Die Phrase „wenn die Brüder zusammenleben“ in Dtn 25,5 wird allein auf die Brüder bezogen, die tatsächlich zusammengelebt haben. Ein Bruder, der erst nach dem Tod seines verheirateten Bruders geboren wird, ist von der Pflicht der Leviratsehe ausgenommen (vgl. Traktat Yevamot 2,1.2). Dies gilt auch, wenn die ehemaligen Frauen des verstorbenen Bruders in irgendeiner Beziehung zueinander oder zum Levir stehen.

Die Witwe muss zudem fruchtbar, darf zumindest nicht offensichtlich unfruchtbar, aber auch nicht schwanger sein (vgl. Traktat Yevamot 4,2). Eine rege Diskussion nimmt auch die Frage ein, ob die Inzestgesetze (vgl. Lev 18 und Lev 20) einen Vorrang der Chaliza gegenüber der Leviratsehe begründen können (vgl. Traktat Yevamot 1).

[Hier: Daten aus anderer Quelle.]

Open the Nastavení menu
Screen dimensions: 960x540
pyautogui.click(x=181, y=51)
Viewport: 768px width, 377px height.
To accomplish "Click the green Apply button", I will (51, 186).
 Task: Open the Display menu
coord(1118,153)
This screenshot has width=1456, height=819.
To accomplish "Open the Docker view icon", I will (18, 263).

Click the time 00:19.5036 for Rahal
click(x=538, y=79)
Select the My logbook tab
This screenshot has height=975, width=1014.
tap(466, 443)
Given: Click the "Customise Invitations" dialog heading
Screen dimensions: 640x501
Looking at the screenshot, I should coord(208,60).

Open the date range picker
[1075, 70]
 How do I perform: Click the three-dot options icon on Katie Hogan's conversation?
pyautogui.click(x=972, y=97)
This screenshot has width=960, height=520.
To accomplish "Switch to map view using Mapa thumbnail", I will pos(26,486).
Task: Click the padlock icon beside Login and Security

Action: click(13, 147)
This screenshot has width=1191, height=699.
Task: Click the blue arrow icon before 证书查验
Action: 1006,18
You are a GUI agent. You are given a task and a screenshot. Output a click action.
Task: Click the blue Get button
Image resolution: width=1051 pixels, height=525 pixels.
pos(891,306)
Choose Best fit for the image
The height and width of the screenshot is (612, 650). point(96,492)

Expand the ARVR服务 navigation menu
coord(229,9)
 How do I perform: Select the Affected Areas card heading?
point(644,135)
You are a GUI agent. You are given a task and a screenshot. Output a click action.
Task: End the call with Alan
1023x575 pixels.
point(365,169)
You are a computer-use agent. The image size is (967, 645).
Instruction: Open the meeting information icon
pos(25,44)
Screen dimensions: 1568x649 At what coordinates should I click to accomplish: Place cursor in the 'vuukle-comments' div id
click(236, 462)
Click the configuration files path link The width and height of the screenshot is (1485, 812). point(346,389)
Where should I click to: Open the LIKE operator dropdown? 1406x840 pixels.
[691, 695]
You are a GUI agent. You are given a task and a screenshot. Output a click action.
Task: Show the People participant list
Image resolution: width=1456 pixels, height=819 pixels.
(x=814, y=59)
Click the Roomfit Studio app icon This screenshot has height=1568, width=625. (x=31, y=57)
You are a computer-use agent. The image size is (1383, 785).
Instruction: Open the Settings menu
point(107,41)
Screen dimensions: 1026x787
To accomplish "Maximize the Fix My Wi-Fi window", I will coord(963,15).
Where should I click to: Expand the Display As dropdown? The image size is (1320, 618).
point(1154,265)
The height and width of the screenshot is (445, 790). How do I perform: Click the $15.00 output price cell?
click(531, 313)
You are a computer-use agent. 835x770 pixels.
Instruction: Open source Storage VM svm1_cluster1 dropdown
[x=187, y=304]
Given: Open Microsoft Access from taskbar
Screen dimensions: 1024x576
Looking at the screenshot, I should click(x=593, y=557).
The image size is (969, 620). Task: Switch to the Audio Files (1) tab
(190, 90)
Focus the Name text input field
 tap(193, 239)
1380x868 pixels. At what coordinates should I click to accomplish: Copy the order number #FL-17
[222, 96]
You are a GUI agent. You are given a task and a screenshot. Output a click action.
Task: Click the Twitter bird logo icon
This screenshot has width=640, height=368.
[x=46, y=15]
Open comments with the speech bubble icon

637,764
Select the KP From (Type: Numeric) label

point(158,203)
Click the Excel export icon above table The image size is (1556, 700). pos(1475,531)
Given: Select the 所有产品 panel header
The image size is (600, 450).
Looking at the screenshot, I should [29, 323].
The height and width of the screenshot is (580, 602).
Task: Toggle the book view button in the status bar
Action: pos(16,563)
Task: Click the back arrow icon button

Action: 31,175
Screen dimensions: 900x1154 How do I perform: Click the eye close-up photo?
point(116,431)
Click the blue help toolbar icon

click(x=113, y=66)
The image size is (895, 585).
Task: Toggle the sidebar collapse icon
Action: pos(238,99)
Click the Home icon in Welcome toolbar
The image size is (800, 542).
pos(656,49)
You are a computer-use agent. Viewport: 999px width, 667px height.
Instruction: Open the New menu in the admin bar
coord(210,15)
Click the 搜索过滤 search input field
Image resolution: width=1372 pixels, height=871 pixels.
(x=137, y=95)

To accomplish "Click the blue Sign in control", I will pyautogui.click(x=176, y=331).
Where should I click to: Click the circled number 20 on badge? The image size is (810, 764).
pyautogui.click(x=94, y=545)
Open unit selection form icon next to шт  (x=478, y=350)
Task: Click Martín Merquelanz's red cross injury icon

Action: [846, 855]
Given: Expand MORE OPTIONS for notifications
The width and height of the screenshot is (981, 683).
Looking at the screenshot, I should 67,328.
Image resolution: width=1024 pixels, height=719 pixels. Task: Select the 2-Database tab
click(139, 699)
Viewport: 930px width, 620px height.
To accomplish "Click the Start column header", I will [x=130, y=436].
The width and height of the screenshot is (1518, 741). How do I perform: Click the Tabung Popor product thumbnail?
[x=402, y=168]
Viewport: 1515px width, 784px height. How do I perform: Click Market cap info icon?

Ein Teil des Traktats widmet sich dem prozessrechtlichen Verfahren vor Gericht („bet din“; vgl. Traktat Yevamot 12). Dabei fällt gegenüber Dtn 25,7-10 auf, dass die Witwe nicht in das Gesicht ihres Schwagers, sondern vor ihm auf den Boden spucken muss (vgl. Traktat Yevamot 12,6).

In Folge der Entwicklung der Frauenrechte sowie des Ehe- und Scheidungsrechts hat die rabbinische Rechtsprechung in Israel – nach dem Verbot der Leviratsehe im Jahr 1950 – die Chaliza für obligatorisch erklärt.